_Text_

— START —

Obituaries - July 30, 2024 (2024)

Obituaries - July 30, 2024 (1)

Kathlene “Kitty” I. Dalton

Kathlene “Kitty” I. Dalton, 87, of Salina, passed away Saturday, July 27, 2024. She was born April 2, 1937, in Abilene, the daughter of Joseph A. and Cordelia I. (Anderson) Mills.

Kitty was loving, talented in many ways and had a green thumb. She married the love of her life, Bruce in August of 1960. They welcomed their three children Jodi, Blake and Andy into their lives during the first 7 years of marriage. During the course of their marriage they loved and cared for each other and enjoyed their 9 grandchildren and 3 great grandchildren. After Bruce passed in June of 2018, she wrote him a letter every day and spoke of him often with such love and appreciation.

Kitty was an active member in her church, Trinity United Methodist. She organized 24-hour prayer vigils yearly and created the Prayer Shawl Ministry in the late 80’s. She knitted countless prayer shawls for members of the community for comfort in their time of need. She also had a love for the piano and was very good at it. When she and Bruce moved into the Presbyterian Manor, she would play the piano for their Sunday services until she was no longer able. In her free time, she would play for hours.

She was also an incredible baker and was known for her fresh focaccia bread that she baked every Thursday. One summer when all of the kids and grandkids were all together in Salina, they ate almost 30 loaves in one week. Every Christmas she would bake at least 8 different types of cookies. She would start preparing them months in advance and freeze them. Not until the last couple of years did she know that her two eldest granddaughters and her husband were stealing them out of the freezer as little treats.

Kitty had many accomplishments in her life and one of the biggest was becoming a certified master knitter. She spent countless hours knitting each swatch that was required for certification. She never gave up no matter how frustrated she would get. She achieved her goal and had an entire page in the newspaper to celebrate her. Kitty would knit a variety of items for her family and friends. Every Christmas she would make something for each member of the family. She also taught classes and did private lessons to help other knitters.

— END —

_Supplied data_
— START —

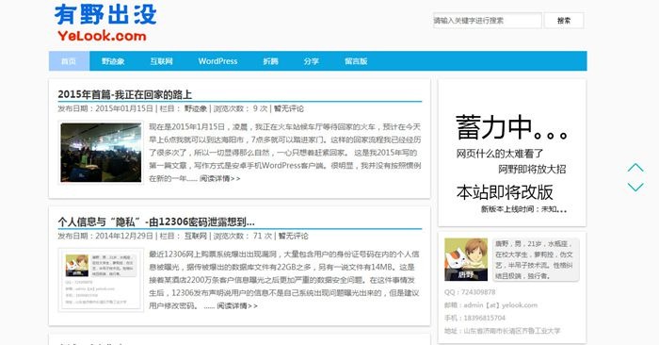Click the 蓄力中 site redesign banner
Viewport: 659px width, 345px height.
[x=512, y=153]
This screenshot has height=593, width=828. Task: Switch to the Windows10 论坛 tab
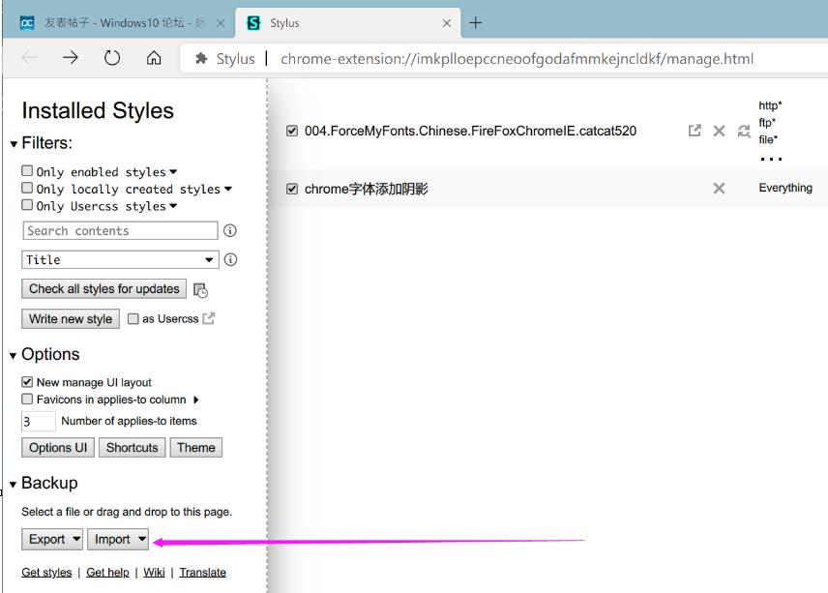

— END —

_What to work on_
Go on with the obituary of Kathlene "Kitty" I. Dalton, picking up after its final sentence.

_Output for this task_
She truly loved her family, especially her grandchildren and great grandchildren. She was always there to help them with anything they needed, give guidance and support and loved them all so deeply. They all were her pride and joy. She will be very missed. To the moon and back.

She is survived by her daughter, Jodi Brown and husband Craig, granddaughter Hanna Frazier, fiancé Jett Vilardell and their children Jett, Jayden and Josie Vilardell of Salina, granddaughter Brooke Frazier of Lee’s Summit, MO; two sons, Blake Dalton and his children Cole, Anderson, and Charlotte of Marshfield, MA, Andy Dalton, wife Stephanie, and their children Joseph, Jacob, Leah Kate, and Joshua of Mandeville, LA.

Cremation was chosen. Visitation without the body present will be from 5 to 7 p.m. Friday, August 2, at Ryan Mortuary, where the family will receive friends from 5 to 7 p.m. Graveside services will be held at 10 a.m. Saturday, August 3, in the Mt. Hope Cemetery, Enterprise. A memorial service will be held at 1 p.m. Saturday at Trinity United Methodist Church, 901 E. Neal, Salina, with Pastor Eric Meyer officiating.

Memorials may be made to the Trinity United Methodist Church Prayer Shawl Ministry in care of Ryan Mortuary, 137 N. Eighth, Salina, KS.

Obituaries - July 30, 2024 (2)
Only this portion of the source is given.